DIRECTIONS
Take every line containing "agent" from the material and copy it.

----------------------------------------

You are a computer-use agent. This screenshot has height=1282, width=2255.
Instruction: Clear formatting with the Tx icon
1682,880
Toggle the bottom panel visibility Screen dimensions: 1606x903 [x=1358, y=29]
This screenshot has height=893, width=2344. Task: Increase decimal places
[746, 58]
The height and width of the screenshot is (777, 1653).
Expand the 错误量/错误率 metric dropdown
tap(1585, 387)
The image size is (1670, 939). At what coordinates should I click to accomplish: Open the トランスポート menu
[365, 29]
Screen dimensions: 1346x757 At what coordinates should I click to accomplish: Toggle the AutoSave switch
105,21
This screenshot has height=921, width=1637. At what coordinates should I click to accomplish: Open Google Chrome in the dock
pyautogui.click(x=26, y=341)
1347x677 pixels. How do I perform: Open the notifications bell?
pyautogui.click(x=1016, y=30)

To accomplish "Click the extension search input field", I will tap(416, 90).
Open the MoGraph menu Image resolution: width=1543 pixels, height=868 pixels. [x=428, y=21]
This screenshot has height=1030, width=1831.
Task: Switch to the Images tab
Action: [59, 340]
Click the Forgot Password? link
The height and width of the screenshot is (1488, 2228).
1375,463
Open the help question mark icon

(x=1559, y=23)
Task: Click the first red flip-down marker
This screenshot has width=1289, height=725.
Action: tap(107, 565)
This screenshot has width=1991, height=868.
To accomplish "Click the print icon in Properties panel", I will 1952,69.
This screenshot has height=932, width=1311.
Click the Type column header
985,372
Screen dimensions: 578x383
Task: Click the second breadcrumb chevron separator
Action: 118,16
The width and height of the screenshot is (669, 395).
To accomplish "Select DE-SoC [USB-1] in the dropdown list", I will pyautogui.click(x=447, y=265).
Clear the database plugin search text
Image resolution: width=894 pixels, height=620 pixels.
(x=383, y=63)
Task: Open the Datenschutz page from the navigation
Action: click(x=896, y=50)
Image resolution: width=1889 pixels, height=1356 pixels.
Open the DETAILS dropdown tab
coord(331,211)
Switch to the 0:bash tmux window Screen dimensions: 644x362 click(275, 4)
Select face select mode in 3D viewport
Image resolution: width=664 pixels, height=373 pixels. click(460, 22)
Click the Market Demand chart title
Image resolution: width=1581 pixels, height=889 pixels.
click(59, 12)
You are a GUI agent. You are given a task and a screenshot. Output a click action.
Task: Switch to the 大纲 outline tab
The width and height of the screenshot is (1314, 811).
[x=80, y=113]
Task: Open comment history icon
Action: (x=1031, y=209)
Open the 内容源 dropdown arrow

----------------------------------------

WRITTEN REPLY
You are a computer-use agent. This screenshot has height=1282, width=2255.
You are a GUI agent. You are given a task and a screenshot. Output a click action.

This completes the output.